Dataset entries
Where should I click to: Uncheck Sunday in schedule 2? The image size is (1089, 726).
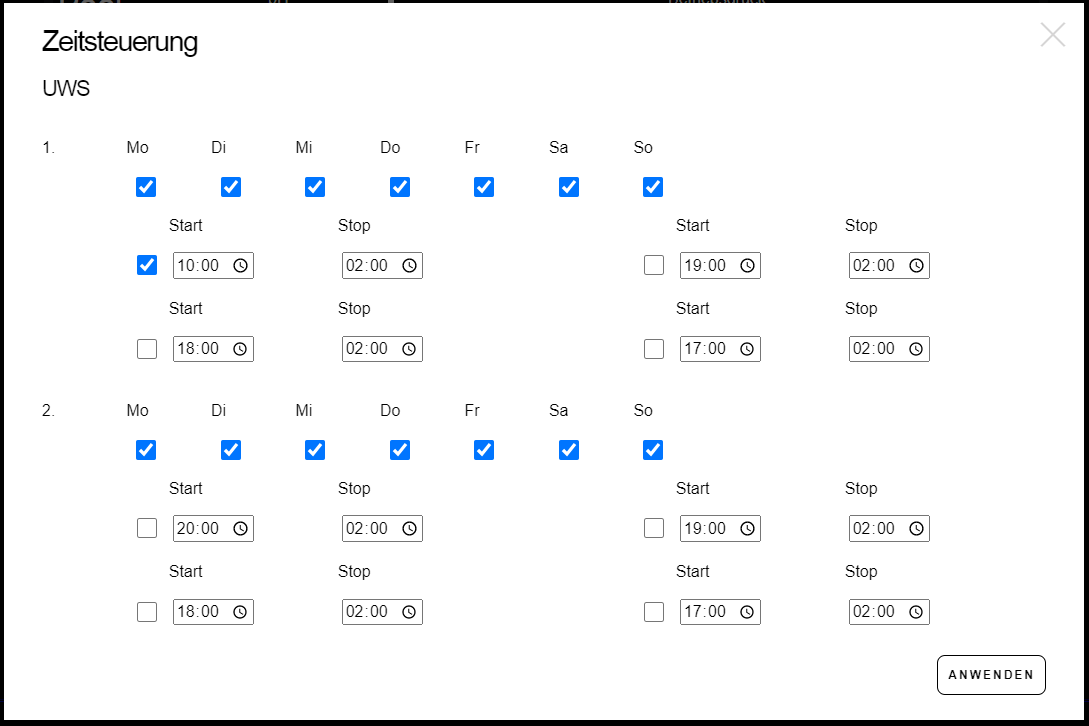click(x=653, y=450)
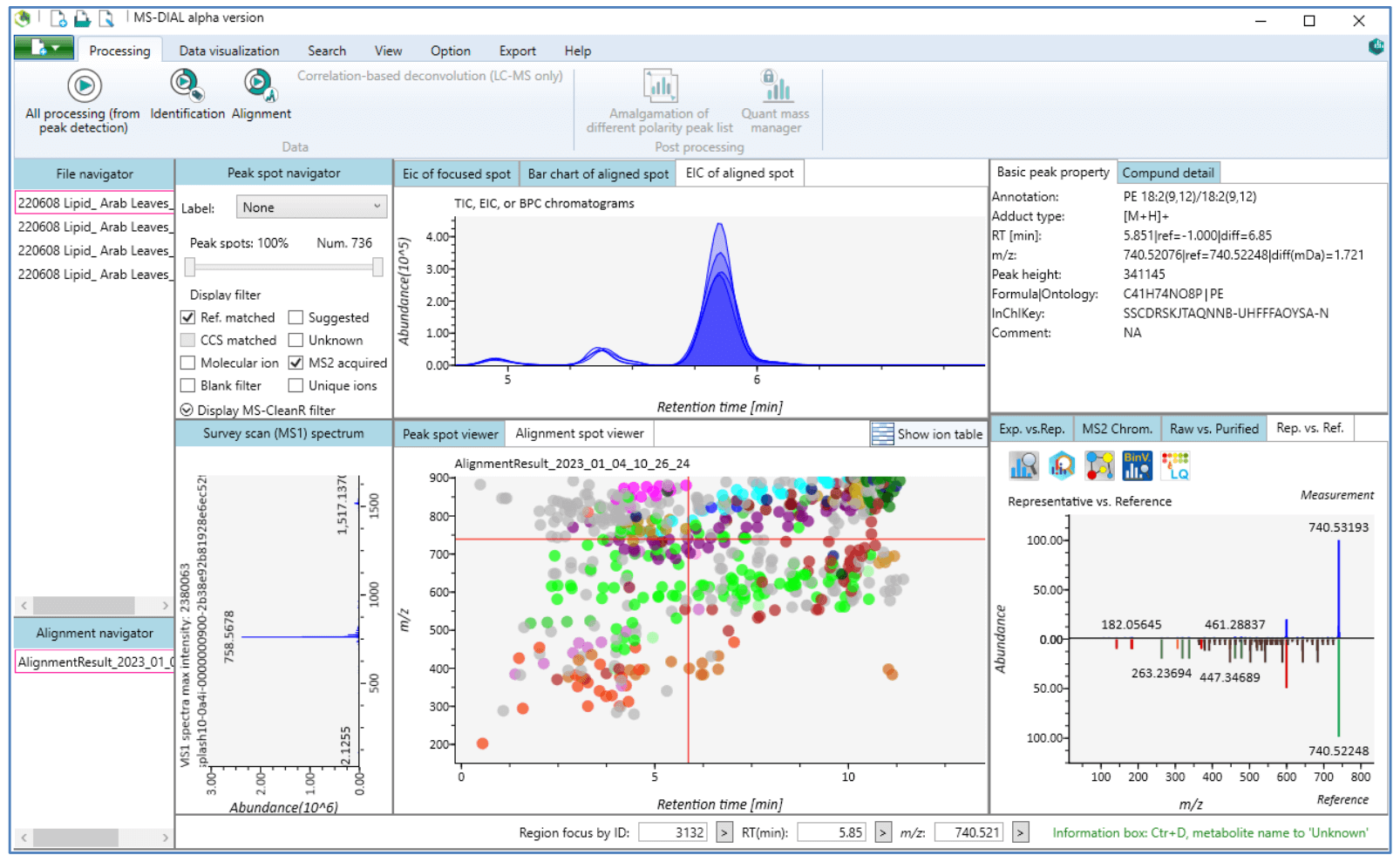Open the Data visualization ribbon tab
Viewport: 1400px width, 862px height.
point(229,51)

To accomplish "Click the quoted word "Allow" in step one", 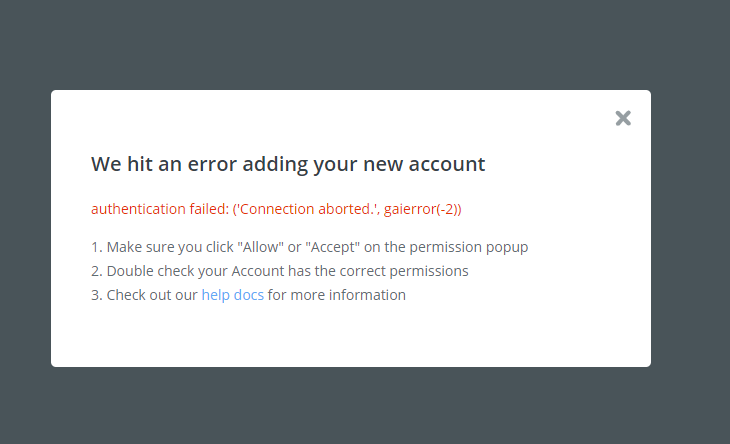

== DIRECTIONS FOR THIS TASK ==
Write out the data word for word, with every picture dropped.

== RESPONSE TO THE EXERCISE ==
Where should I click to: Uncheck Sunday in schedule 2? The image size is (1089, 726).
click(x=653, y=450)
Open the Data visualization ribbon tab
Viewport: 1400px width, 862px height.
point(229,51)

To accomplish "Click the quoted word "Allow" in step one", 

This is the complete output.